Cutting down the amount of fuel to get from A to B would be a lot easier if A and B are right next to each other.
One theme of addressing the big issues is to reduce our demand for non-renewable resources. The liberating aspect of this is to look at resource demand not as a challenge but as an opportunity (following that old Chinese proverb). This is easiest to see in transportation is it is basically a cost, it doesn’t add anything. Making a piece of jewellery takes something out of the ground, cuts it, polishes it up and mounts it on something – which in business parlance is “adding value”. Usually, in between each stage you also have to cart it thousands of miles around the world, and this doesn’t add anything, just takes something from where it is found to someone who can and will pay a lot for it. Wouldn’t it be great if we didn’t have to take things so far, and wouldn’t it be great if you didn’t have to travel between home and work and family and holiday. Each of us spends hours of each day sitting in a box getting somewhere.
Big business wants to sell us things on the way to distract us from this – but why not just live in a way so that you don’t have to?

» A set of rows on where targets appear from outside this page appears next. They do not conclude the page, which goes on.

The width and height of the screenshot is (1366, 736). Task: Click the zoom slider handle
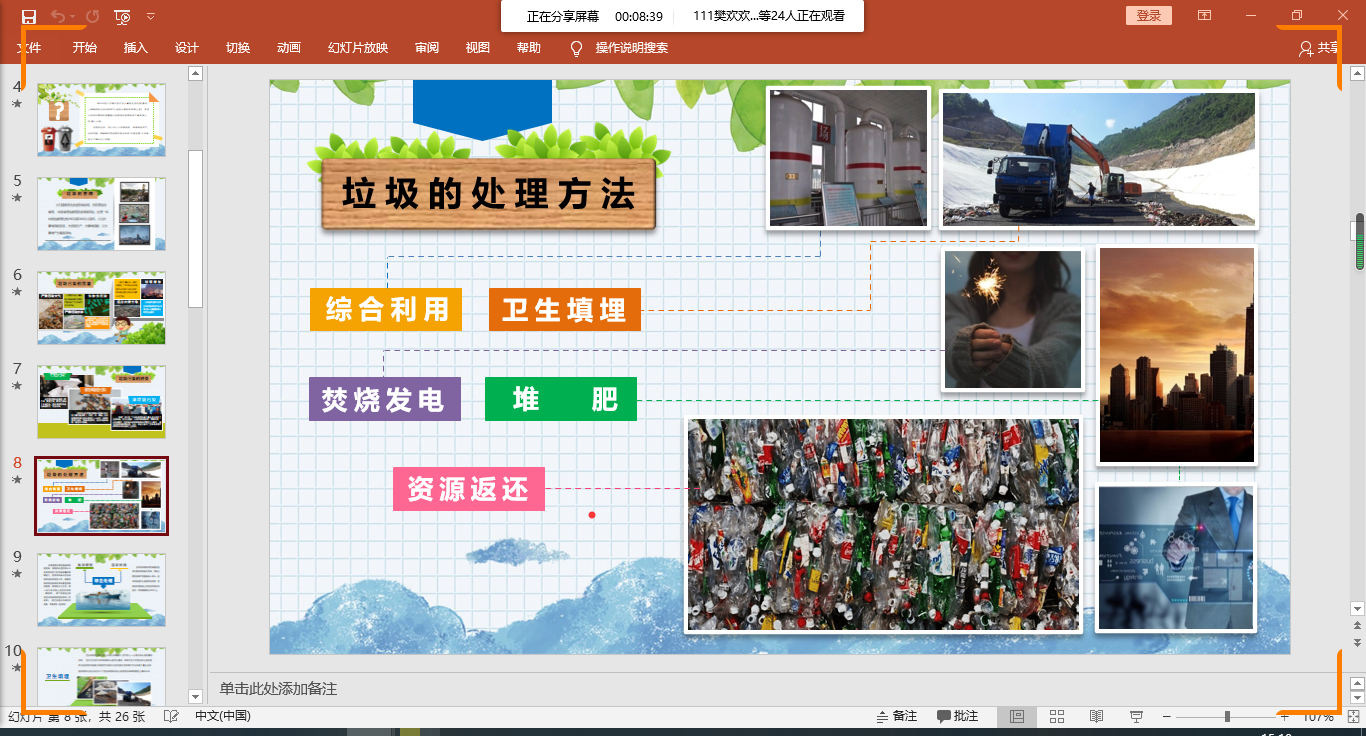tap(1227, 717)
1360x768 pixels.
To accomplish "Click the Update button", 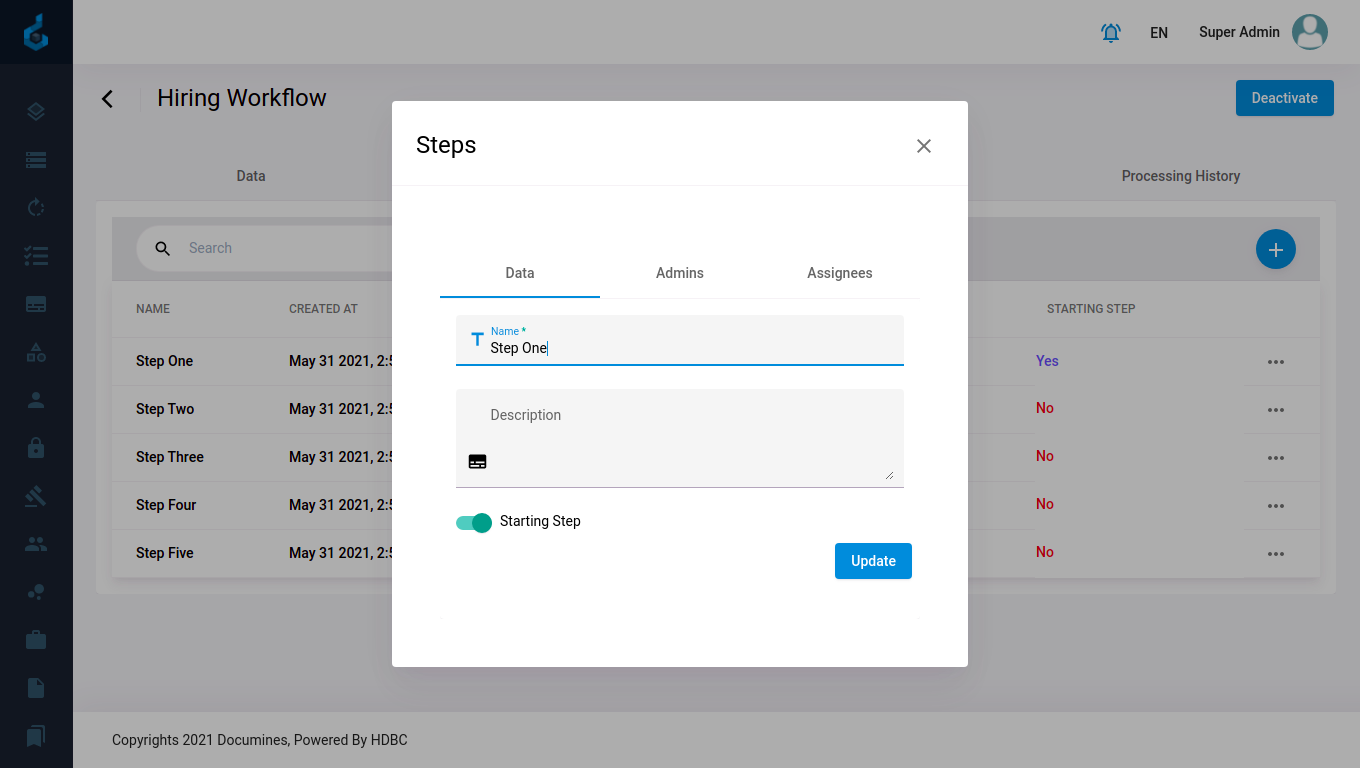I will coord(873,561).
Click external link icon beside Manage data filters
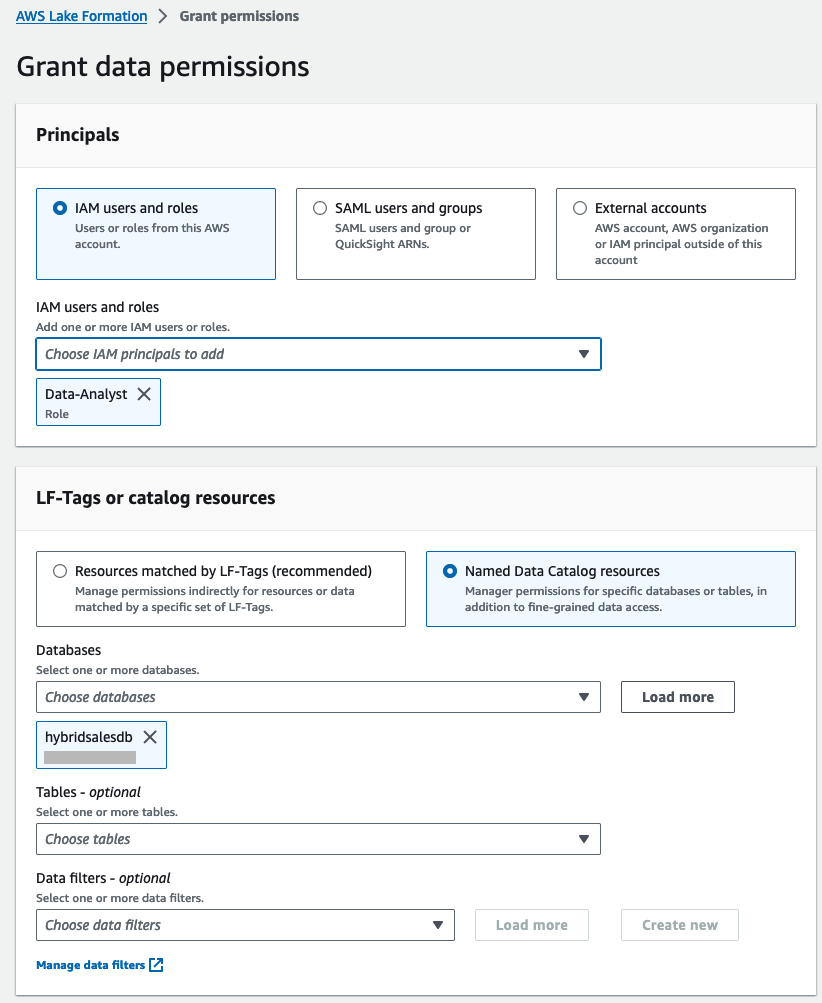This screenshot has height=1003, width=822. click(156, 965)
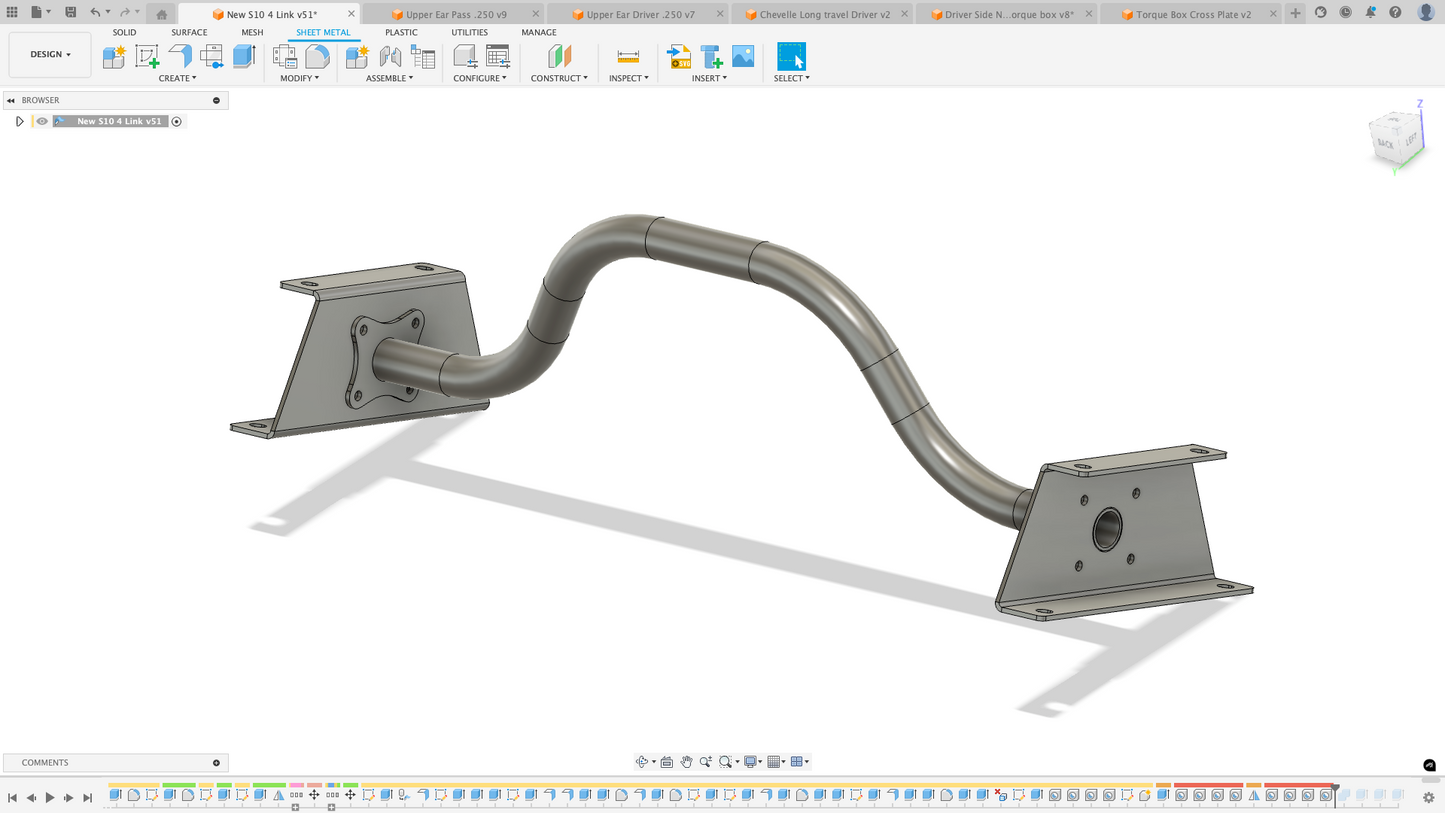Expand the New S10 4 Link tree node

click(x=19, y=121)
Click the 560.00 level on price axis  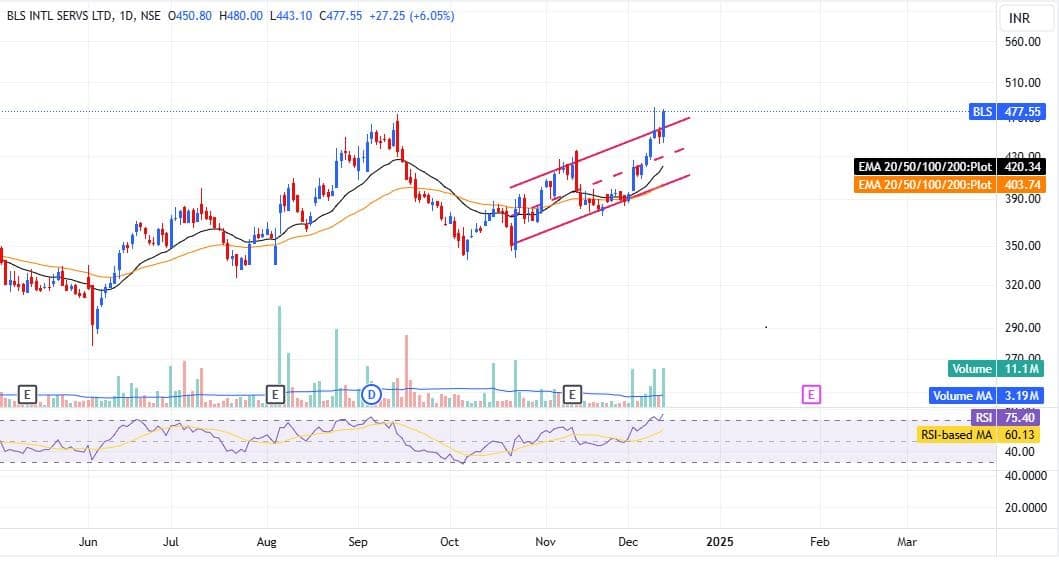point(1025,42)
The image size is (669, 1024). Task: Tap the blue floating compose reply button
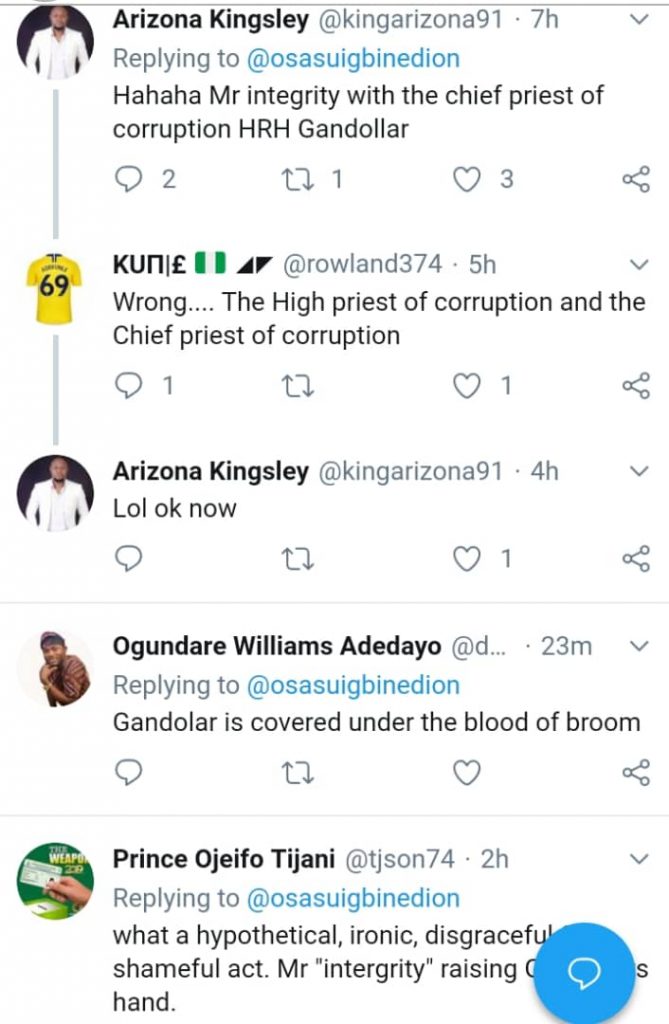pyautogui.click(x=583, y=973)
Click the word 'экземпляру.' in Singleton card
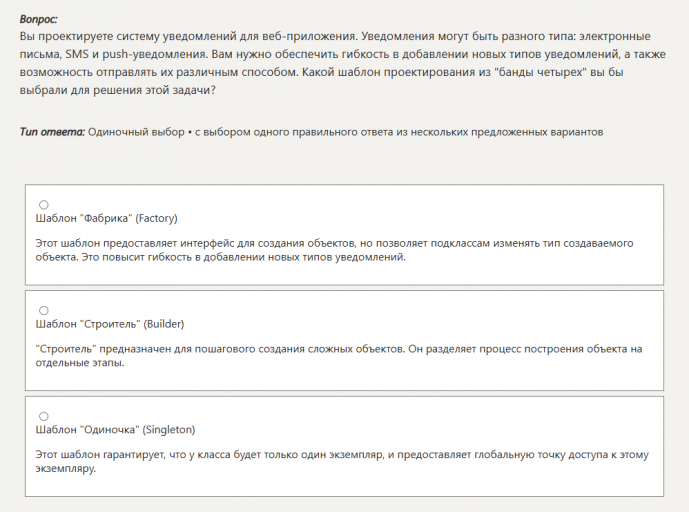 (65, 469)
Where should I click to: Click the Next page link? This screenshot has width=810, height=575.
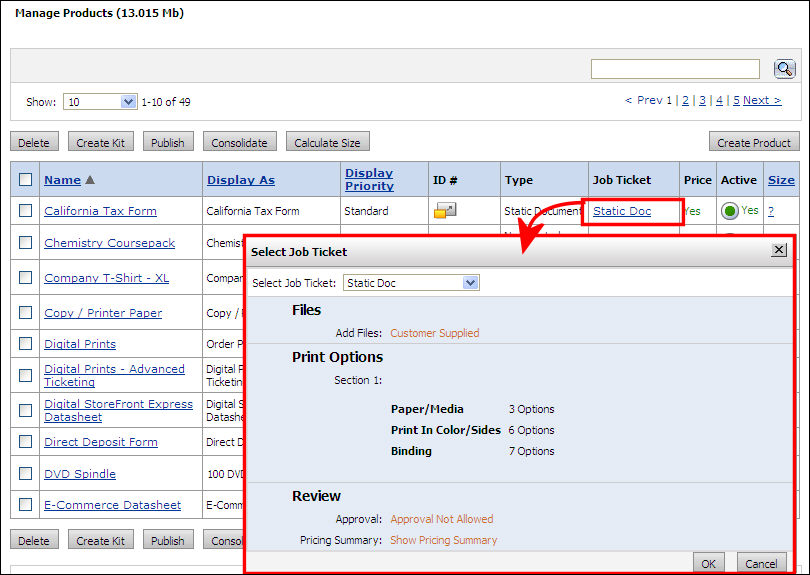[762, 100]
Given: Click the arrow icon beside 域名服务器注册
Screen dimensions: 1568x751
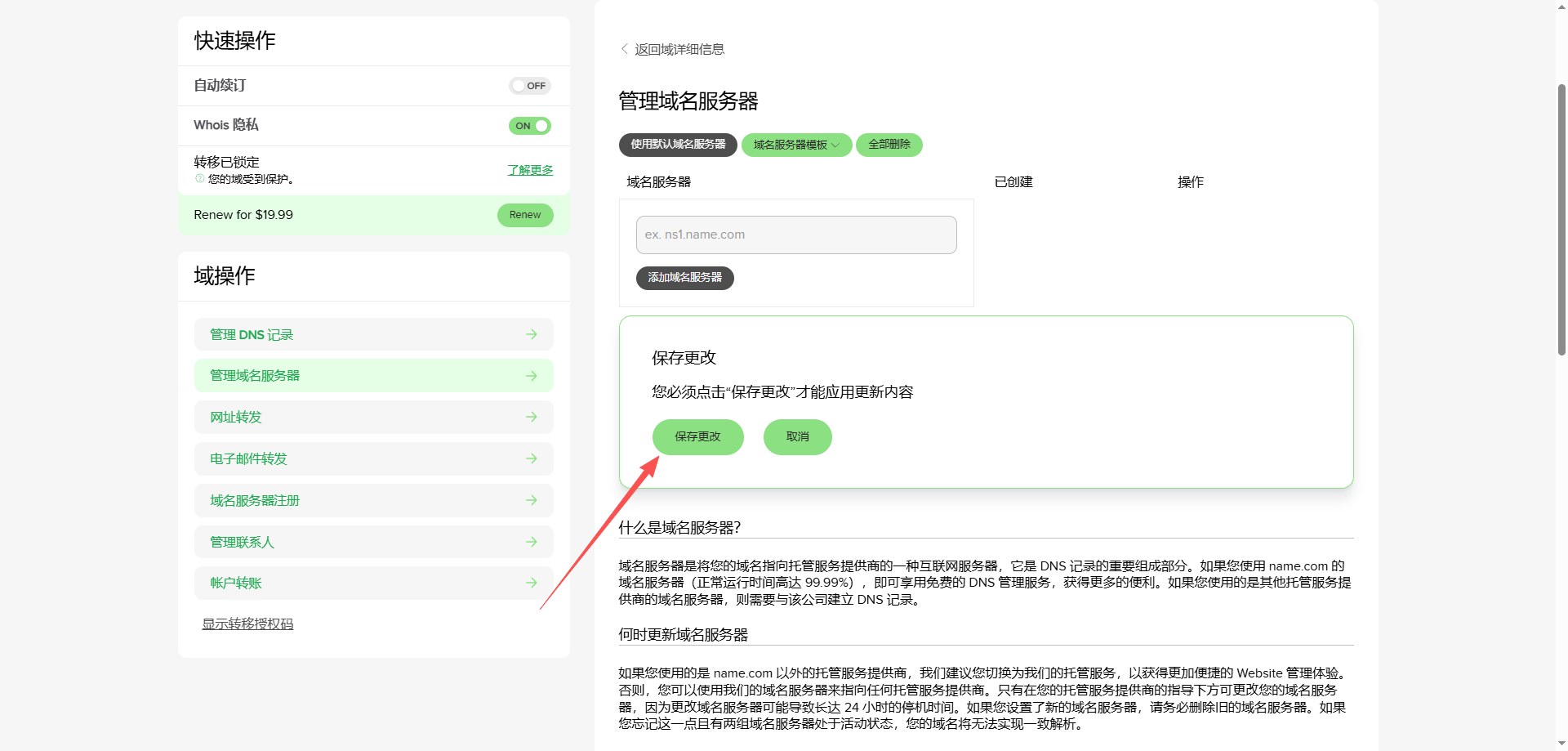Looking at the screenshot, I should coord(532,500).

Jevons paradox shows that improving efficiency sometimes produces the opposite effect to expected. Building better cars and planes that burn less fuel per mile has indeed been sold to us as a great way to cut down fuel use, but what actually happens is business just goes further on the same fuel. Although technology will bring about many more efficiencies the better way to make drastic cuts in the energy demand from transportation is to cut the demand in transport, rather than change the energy used servicing the existing demand.
Hybrid or electric cars do not solve the fundamental problem; they merely shift the energy requirement geographically. The energy required to move all the people from where they live to where they want to be is the same whatever method used. The difference is a matter of efficiency, and that is not going to change beyond an order of magnitude whatever method used (bus, train, hybrid, ethanol or hydrogen). The only way to cut the energy requirement (for depletion or greenhouse gas reasons) is for people to live near where they work, for manufacture to be near where people live and for manufacture to be near the raw materials.
Clearly living in high concentrations of manufacture and raw materials is a recipe for pollution and disease, so the answer is to live at densities appropriate to the land’s ability to support us.
Commuting
A lot of everyday transport energy demand is people travelling from their home to their place of work. Much of this would not be necessary if people lived close to their place of work. The re-organisation of people’s living and working space to be local to each other drastically reduces the amount of energy supplied and taken for this form of transport.
If you can get the distances down to within 7km, then cycling can prove very popular, such as Groningen
Trade
According to economic theory, even if a region produces something it uses, there is a gain to be had from trading with another region if there is a differential in production. That is, if country A can make shoes slightly cheaper than country B, it can benefit from making lots of shoes and selling them to country B. Such trade exists all over the world, but is in essence unnecessary. With today’s globalisation, a large amount of trade is reciprocal. The same tonnage of milk is shipped from the UK to Germany, as is shipped from Germany to the UK. This trade could be eliminated without major inconvenience.
Manufacturing
Most goods, components or raw materials are shipped from place to place to take advantages from small trading differentials. By re-organising the locations of manufacture, the distances involved in the manufacture could be drastically reduced, requiring very small energy demands related to manufacture. The workers would also need to re-organise and re-skill in order to provide the labour in a form of manufacture nearer to the home. Of course, this is not going to be easy. The advantage is that it will be necessary to have a varied labour force in nearly every location, as everything will need to be made everywhere.
Some locations clearly provide better or unique means of producing certain things. These things ought to be the only things that get traded around. Everything else can and should be made locally. Every location used to have delicacies and specialities, but in today’s global market many of these are lost. This is sad, because very often local specialities are the best items in that location. They are the sum total of hundreds of years of folklore and understanding, and often do the job better than any other.
This solution clearly requires a lot of re-organisation, and flies in the face of current economic thought. However, it would not be designed to generate profit, with perhaps a greener hue. It would be designed to drastically reduce the requirement to travel.